One of the first things a trustee in bankruptcy does is figure out if you are insolvent. In other words, if you liquidate assets, are you able to pay off some of your debts and still be able to carry on with some comfort in life. If you are deemed to be insolvent, then you relinquish your assets (except your house) for liquidation and the proceeds pay off a certain percentage of your debts. Then, you pay a monthly amount over a certain period of time to make restitution on the balance owing, until your creditors are satisfied with the amount you paid back in relation to what you owed.

This is where the differences between a bankruptcy and a consumer proposal become important. In a consumer proposal, you do not have to liquidate your assets, meaning you get to keep the money in your Registered Retirement Savings Plan (RRSP) and Tax-Free Savings Account (TFSA) while you make a monthly payment to make restitution on your debts. Creditors decide whether they want to accept your payment plan or not, and as long as you continue to follow the payment schedule, you can keep whatever you have.
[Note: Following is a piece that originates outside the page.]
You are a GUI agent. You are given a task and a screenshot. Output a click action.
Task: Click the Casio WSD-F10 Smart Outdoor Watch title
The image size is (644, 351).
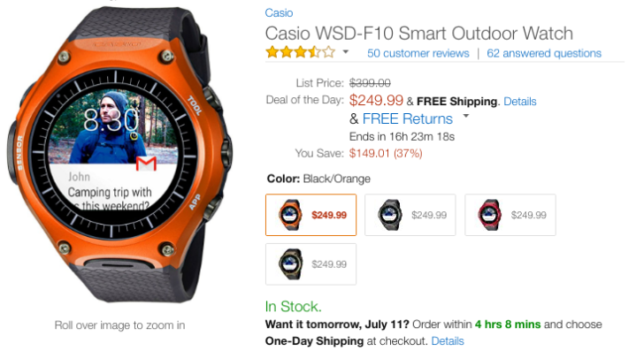coord(419,34)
In a bankruptcy, you may get to keep your RRSPs (except whatever contributions you made in the 12 months leading up to filing for bankruptcy, and even some of those may be exempt from liquidation) but a TFSA is not protected, meaning the money you have in there will be used to pay off some of your debts.

The difference lies in how the two filings behave. In a bankruptcy, you are basically saying “OK, I’m selling all my stuff and here’s what I am able to give you against what I owe you.” In a consumer proposal, you are saying “Let me keep my stuff and although I can’t pay you everything I owe you, I’ll pay you this much a month for the next five years.”

In a consumer proposal, creditors are getting more from you than they would in a bankruptcy; that’s why many don’t want you to go bankrupt and will likely not contest your proposal, if it’s structured properly.

It should be noted that a TFSA holds no special standing and all your bank accounts will be treated in the same way under both a bankruptcy and a consumer proposal. What a TFSA has done for you, though, is allow you to earn interest without paying tax on it, so over the course of contributing to it, you’ve made money you can then use as you see fit …  even if that is to help you pay off your debts.